Bitcoin Cycle Oscillator

Bitcoin's price versus its 200-day average (the Mayer Multiple) — flagging cycle accumulation and euphoria / distribution zones. A months-horizon cycle tool, not a swing signal.

Mayer Multiple
0.82×
Zone
Accumulation
200-week: 1.05× the average
Bitcoin
$64,298
200-day avg $78,474

Bitcoin is below its 200-day average — a favorable accumulation tilt (+22% average, 58% positive over ~6 months).

Mayer Multiple — two full cycles

Price ÷ 200-day average since 2017. Green = below the 200-day average (accumulation); red = euphoria (> 2.4). Note how each cycle top has printed a lower peak as Bitcoin matures. Hover for the exact reading; drag the slider to zoom.

What each zone has meant — historically

Bitcoin's average forward 180-trading-day (≈6-month) return and hit-rate by zone, since 2015. Note the asymmetry: only euphoria is an exit. Hover a zone (ⓘ) to see when Bitcoin was last there and at what price.

ZoneMayerNext ~6mo (avg)Positiven
Deep accumulationMayer < 0.8+39%59%532
Accumulation(now)0.8 – 1.0+22%58%886
Fair value1.0 – 1.5+66%76%1942
Hot (extended)1.5 – 2.4+87%63%570
Euphoria / distributionMayer > 2.4−29%5%58

How to read it

Bitcoin trends — so this is not a symmetric overbought/oversold gauge like gold. The data is blunt: across 2015–present, the only reliable exit zone has been euphoria — more than 2.4× the 200-day average — which preceded a −29% average over the next six months (just 5% of readings positive). Being merely "hot" (1.5–2.4×) was not a sell: it kept trending (+87% average). The accumulation edge is the mirror image — buying when price is below its 200-day average (Mayer < 1.0), and especially deep below it (< 0.8). Two honest caveats: the accumulation zone is often early (it reads cheap for months before the bottom), and cycle-top Mayer levels have compressed as Bitcoin matures — so cross-check the 200-week multiple. Use it to scale in and out across a cycle, not to time the exact turn.

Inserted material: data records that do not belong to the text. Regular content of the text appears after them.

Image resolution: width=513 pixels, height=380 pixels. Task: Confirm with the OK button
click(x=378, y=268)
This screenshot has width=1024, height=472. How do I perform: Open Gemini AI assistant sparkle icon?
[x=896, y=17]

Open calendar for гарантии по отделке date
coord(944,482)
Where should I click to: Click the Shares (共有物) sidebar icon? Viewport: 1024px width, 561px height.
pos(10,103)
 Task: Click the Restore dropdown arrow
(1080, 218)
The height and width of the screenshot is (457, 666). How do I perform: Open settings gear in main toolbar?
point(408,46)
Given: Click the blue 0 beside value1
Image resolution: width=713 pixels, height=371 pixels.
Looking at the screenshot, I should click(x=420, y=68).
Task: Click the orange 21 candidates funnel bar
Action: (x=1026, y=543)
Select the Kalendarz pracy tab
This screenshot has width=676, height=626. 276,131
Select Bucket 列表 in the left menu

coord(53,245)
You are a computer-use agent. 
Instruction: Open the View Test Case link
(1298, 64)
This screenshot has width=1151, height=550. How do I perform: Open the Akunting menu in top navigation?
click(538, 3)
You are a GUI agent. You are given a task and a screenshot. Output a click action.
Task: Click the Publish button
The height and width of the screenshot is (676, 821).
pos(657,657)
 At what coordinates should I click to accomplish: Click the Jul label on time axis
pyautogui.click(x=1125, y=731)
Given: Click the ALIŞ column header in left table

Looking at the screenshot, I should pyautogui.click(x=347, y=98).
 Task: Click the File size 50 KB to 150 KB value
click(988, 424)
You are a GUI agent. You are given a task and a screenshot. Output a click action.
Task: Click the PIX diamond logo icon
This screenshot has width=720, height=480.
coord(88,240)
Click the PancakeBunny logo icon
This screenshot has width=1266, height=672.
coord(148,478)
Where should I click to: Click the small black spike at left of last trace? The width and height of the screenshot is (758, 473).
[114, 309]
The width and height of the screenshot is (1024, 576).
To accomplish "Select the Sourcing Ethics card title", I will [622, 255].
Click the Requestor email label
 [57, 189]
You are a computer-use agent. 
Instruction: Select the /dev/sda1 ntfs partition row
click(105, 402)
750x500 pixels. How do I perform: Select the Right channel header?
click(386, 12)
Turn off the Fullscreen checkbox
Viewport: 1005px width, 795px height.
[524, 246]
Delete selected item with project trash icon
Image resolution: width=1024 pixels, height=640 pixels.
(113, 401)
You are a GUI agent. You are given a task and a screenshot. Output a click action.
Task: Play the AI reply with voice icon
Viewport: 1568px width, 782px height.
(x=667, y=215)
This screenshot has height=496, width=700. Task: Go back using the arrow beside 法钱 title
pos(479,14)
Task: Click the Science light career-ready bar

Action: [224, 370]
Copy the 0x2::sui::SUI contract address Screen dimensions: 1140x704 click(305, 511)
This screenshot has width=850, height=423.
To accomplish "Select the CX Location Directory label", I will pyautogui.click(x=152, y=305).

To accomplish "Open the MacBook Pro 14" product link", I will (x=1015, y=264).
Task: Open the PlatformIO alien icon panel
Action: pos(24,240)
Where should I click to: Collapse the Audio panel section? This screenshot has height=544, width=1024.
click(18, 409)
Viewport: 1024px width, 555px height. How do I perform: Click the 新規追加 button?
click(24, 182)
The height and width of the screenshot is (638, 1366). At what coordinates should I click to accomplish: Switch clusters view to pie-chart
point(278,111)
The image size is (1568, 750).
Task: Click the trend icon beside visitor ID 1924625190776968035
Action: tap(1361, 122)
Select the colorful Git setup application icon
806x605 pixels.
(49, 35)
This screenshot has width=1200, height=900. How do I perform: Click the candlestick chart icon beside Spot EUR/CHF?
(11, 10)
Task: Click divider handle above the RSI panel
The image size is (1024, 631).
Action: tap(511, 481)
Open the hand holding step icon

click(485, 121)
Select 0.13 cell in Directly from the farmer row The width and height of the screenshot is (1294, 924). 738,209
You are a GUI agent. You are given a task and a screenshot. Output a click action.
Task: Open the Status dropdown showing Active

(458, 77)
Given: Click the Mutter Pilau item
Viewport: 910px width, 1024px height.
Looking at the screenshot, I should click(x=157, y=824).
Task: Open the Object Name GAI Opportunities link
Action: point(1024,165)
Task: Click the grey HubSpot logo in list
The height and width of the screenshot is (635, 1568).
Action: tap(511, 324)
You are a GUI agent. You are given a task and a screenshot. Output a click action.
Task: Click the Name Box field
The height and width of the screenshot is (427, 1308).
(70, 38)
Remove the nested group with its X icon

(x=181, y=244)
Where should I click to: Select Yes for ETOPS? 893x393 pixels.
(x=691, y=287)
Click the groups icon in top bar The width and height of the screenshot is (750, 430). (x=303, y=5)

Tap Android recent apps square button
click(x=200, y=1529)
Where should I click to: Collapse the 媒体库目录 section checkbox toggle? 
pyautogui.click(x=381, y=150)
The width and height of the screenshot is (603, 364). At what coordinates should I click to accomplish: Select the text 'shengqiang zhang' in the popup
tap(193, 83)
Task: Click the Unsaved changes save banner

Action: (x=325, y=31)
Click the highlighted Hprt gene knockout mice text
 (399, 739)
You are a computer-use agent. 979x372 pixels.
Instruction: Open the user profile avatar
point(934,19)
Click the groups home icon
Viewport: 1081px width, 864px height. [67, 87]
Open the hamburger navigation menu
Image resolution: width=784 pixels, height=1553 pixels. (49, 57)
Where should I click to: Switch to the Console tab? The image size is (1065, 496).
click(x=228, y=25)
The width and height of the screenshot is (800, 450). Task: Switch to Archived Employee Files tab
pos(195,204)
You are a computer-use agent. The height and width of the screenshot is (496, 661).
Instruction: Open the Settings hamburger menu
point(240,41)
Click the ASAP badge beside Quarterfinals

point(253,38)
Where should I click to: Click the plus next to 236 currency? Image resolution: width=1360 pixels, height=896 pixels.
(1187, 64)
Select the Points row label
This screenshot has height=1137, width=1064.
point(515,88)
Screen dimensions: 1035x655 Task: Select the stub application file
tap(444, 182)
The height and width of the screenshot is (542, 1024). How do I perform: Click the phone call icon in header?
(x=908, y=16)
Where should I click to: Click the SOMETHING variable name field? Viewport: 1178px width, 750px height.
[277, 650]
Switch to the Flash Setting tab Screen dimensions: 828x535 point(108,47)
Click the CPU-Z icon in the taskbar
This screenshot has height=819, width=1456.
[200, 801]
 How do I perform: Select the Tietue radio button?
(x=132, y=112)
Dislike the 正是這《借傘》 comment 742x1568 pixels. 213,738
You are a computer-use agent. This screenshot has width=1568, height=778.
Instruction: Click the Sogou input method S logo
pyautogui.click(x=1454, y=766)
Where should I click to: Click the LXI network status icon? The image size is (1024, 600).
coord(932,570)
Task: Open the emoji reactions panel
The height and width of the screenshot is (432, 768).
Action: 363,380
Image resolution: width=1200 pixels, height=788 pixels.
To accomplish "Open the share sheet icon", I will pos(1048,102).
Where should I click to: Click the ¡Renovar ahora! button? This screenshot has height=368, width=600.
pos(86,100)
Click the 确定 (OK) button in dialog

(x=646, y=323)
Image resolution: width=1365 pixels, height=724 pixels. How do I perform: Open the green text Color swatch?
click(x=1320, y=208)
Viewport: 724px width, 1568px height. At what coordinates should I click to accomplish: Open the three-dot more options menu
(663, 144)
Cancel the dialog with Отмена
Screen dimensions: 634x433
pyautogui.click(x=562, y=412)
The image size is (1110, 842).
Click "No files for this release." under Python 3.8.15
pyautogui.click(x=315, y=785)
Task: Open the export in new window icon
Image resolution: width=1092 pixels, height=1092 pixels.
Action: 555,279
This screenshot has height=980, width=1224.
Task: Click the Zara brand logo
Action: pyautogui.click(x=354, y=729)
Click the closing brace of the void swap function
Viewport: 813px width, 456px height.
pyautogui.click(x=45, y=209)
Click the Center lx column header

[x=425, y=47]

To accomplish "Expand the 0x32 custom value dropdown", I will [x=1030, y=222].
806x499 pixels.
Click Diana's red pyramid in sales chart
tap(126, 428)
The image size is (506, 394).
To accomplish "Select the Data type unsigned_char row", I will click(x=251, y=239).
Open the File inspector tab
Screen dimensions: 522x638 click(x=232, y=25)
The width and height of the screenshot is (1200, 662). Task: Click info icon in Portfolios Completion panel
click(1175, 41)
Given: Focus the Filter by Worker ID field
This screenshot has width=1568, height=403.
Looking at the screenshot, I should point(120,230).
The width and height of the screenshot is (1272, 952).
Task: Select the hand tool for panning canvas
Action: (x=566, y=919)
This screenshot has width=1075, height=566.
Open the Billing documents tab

Frequently Asked Questions

Is Bitcoin overbought or oversold right now?

This page reads the Mayer Multiple — Bitcoin's price divided by its 200-day moving average. Below 1.0 means price is under its 200-day average (accumulation); above 2.4 means it is more than 2.4× the average (euphoria / distribution). The live reading and zone are shown at the top.

Why not the same momentum oscillator you use for gold?

Because Bitcoin behaves the opposite way. Gold mean-reverts over weeks — short-term overbought fades. We tested gold's 20-day momentum z-score on Bitcoin and it inverts: overbought BTC kept running (deep-overbought averaged +10.5% over the next 30 days). Bitcoin trends, so the useful read is cycle position versus the 200-day average, not short-term momentum.

What is the Mayer Multiple?

Price ÷ the 200-day simple moving average, popularized by Trace Mayer. A value of 1.0 means price sits exactly on its 200-day average; 2.4 means 140% above it. Historically, readings above ~2.4 marked cycle tops and readings below 1.0 marked accumulation.

Are these tops and bottoms?

No — they are accumulation and distribution zones. Euphoria (>2.4) has reliably preceded weak 6-month returns (−29% average, 5% positive), and below-the-200-day has favored accumulation, but the oscillator is often early at bottoms and Bitcoin can stay "hot" for months in a bull run. Use it to scale in and out, not to call the exact turn.

Do the thresholds still hold as Bitcoin matures?

Partly. Cycle-top Mayer Multiples have compressed each cycle (2017 ≈ 3.7, 2021 ≈ 2.8, 2024–25 ≈ 1.8) as volatility falls. So we show the 200-week multiple alongside as a maturity check — Bitcoin has historically bottomed near or just above its 200-week average and topped several multiples above it.

Historical zone statistics are Bitcoin's average forward 180-trading-day (≈6-month) return and hit-rate since 2015, measured from daily price history. Past performance does not guarantee future results. This is a descriptive indicator, not investment advice.